Once again, this is another creative, never-before-seen blockbuster packed with original, ambitious ideas by Nolan, while also seems like a culmination, or maturation of Nolan's past successful works. Memento has non-linear storytelling, with narratives going backwards and forwards in time; Interstellar has time-travel with manipulation of gravity, the relativity of time in different worlds; Inception has heist structured with the concept of dream layers rather than conventional treasure vault infiltration. Tenet structures its spy espionage with the new concept: Time inversion.

Despite what's being said in the media, Tenet is really not about time travel, but time inversion - or rather the reversion of entropies of objects or persons. Time travelling is the capability to jump to a specific point in time of the past. Time inversion happens when an object's entropy is reversed, giving us the perception that something moving backwards in time. In Tenet, if you want to travel back to 40 years ago, you have to live those 40 years in reverse. Tenet can be said as Nolan's most confusing film, much like the Protagonist's trainer, Laura mentions:"Don't try to understand it. Feel it." 

Tenet is remarkably fast-paced, the movie swiftly opens with a terrorist siege at the Kiev opera house in Ukraine, where we're introduced to the Protagonist (yes, our main character doesn't have a name), the key item at stake is part of the Algorithm, a doomsday device that's capable of reversing the world's entropy, which is essentially the item that triggers a temporal war between the people of the past and future.
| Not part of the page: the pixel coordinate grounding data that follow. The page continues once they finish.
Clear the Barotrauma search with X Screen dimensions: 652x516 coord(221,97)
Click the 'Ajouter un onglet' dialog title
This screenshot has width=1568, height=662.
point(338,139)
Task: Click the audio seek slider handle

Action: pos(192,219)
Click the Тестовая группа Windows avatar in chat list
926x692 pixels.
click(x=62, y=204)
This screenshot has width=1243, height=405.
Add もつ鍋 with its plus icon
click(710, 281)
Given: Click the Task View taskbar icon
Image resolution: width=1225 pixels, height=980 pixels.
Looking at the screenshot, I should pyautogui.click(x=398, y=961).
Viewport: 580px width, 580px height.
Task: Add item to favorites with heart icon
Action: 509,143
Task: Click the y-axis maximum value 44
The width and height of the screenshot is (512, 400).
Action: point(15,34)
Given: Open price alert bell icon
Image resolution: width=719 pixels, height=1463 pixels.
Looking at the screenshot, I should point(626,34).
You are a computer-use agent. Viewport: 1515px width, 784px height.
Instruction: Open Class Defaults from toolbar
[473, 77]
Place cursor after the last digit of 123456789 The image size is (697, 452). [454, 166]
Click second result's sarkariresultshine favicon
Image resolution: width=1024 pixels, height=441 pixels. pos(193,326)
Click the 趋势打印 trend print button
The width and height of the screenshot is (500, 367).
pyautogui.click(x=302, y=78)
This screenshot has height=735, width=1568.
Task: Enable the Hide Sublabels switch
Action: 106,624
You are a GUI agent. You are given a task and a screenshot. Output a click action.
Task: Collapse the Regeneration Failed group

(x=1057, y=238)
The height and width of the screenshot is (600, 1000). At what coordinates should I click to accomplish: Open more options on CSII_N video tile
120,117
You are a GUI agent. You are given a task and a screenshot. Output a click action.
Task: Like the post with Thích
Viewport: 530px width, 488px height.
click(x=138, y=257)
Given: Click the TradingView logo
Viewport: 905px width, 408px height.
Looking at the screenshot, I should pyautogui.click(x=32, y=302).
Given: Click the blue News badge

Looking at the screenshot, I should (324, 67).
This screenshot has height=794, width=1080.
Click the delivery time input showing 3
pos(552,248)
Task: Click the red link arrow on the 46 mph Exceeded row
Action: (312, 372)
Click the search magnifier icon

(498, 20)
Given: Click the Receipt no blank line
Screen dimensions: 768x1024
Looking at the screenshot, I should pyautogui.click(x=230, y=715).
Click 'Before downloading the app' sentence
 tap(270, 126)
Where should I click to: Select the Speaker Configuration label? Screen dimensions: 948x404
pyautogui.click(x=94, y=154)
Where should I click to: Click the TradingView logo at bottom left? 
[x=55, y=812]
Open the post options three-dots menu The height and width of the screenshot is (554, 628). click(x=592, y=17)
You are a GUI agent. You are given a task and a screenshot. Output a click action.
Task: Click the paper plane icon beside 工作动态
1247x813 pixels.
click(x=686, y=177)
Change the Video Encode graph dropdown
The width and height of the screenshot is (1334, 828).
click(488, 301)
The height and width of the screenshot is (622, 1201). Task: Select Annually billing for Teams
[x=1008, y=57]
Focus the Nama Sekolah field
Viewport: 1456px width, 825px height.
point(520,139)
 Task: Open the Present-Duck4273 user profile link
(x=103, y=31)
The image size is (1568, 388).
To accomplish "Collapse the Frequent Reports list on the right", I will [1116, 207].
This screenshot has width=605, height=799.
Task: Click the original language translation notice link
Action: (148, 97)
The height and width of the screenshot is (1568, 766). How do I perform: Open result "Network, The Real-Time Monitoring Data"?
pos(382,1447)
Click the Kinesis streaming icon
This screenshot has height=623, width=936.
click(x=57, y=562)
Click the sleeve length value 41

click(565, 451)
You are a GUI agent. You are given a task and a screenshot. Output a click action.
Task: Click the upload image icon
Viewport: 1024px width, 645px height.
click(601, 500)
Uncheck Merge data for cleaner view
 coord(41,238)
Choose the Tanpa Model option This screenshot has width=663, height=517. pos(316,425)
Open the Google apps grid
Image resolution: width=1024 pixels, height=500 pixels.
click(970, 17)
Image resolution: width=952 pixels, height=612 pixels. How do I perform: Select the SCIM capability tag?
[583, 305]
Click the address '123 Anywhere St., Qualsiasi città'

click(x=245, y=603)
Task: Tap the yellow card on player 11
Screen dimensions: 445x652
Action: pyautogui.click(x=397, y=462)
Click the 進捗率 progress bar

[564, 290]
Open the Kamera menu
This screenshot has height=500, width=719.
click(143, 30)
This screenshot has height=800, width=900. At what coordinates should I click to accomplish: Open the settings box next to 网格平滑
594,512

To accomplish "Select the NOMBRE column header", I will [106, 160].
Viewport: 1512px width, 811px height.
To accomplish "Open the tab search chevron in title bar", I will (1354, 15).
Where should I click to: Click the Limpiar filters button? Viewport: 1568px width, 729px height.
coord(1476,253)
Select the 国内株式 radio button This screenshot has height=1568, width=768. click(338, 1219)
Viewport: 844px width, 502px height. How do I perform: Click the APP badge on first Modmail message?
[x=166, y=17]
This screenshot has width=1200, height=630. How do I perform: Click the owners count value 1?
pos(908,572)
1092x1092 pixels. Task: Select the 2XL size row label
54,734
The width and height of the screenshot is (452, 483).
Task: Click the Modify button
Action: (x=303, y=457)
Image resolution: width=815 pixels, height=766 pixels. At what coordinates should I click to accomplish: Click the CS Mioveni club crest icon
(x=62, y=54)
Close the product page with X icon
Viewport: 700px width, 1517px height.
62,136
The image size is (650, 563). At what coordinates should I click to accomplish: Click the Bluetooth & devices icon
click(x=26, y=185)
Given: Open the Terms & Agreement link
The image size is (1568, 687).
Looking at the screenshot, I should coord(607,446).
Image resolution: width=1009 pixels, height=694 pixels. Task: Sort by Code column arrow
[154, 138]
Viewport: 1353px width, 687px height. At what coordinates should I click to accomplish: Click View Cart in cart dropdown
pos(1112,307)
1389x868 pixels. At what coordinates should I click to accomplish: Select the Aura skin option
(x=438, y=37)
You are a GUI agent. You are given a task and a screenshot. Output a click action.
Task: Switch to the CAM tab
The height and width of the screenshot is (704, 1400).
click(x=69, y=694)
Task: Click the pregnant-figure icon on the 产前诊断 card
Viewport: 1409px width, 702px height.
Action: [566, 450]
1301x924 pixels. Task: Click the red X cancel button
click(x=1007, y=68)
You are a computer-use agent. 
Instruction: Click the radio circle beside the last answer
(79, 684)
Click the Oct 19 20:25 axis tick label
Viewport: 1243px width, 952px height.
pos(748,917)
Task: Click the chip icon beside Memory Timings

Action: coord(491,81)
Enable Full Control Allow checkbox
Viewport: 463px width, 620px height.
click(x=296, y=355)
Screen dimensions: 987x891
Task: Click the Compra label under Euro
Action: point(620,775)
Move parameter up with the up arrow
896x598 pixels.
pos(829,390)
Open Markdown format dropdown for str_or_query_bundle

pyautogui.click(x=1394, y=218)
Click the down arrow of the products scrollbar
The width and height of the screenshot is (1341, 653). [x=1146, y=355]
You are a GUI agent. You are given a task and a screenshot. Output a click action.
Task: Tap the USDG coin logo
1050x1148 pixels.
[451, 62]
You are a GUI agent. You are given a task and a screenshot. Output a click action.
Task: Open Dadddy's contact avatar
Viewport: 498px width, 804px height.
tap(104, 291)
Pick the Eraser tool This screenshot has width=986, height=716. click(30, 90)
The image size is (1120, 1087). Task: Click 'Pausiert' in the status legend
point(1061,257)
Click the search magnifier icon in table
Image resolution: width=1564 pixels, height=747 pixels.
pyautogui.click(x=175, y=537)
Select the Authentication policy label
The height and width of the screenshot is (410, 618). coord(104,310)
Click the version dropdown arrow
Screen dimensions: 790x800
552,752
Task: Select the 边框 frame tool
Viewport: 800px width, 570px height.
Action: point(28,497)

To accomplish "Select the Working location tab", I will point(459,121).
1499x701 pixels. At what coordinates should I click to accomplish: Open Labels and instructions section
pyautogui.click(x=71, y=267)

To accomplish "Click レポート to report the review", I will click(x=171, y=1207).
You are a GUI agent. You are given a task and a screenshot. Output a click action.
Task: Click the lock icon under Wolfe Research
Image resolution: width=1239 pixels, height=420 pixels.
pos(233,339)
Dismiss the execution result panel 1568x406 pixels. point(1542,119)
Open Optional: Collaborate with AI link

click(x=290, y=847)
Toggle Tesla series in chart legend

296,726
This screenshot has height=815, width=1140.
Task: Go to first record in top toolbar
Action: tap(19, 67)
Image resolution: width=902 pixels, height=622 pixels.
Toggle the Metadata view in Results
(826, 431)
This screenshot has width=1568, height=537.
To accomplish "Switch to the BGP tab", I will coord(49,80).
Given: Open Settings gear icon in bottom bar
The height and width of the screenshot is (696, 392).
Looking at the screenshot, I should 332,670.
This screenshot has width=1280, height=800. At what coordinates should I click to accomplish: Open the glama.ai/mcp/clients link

Confused? Your mind's hurting? For many, Nolan's films often requires multiple viewings due to its complexity. "Temporal pincer movements", "temporal turnstiles" aren't that easy to get in the first viewing. In Nolan's past works, heavy expositions are usually provided to ease the cinemagoers to understand what's going on, due to the complex nature of ideas, plot presented in the film, which is the subject of criticism by many. This time it's different. This sci-fi spy espionage action thriller trusts the viewer's capability to think its complex plot points fast and understands it well to make sense of what's going on. Nolan's films tend to be wildly satisfying should the viewer willing to put the effort of giving some thoughts of what it tries to present.

As usual, Nolan's approach to visual effects and action scene design is heavily grounded and minimum computer rendered effects are done, to provide a heightened sense of reality. Nolan really uses a real Boeing 747 to do the crash sequence. The reversed car crashes, time-synced explosions or even hand-to-hand moving in backwards action sequences are quite impressive.

However, it's to say that Tenet is not really Christopher Nolan's masterpiece, despite it's a thrilling, great blockbuster to behold. Tenet does struggles on its characterization part. Many characters in the film are well-casted, lines are delivered wonderfully, but they're not sufficiently well-developed, much of the time was given to the plot and action instead. Tenet still suffers from lack of emotional depth of its characters, a common criticism for some of Nolan's works, voiced out by many critics in the past. It's not as neat as the grand existentialism showcase of Interstellar or Inception's multi-layered dreams (also personal loss of Cobb that affects his work as an Extractor).

The ending of Tenet is less ambiguous this time around, it closes where it starts. It's a neat way to wrap things up much like Memento. Overall, Tenet is an incredibly bold, creative undertaking which took Nolan 5 years to complete the screenplay for us to see it in the big screen now. It's an achievement.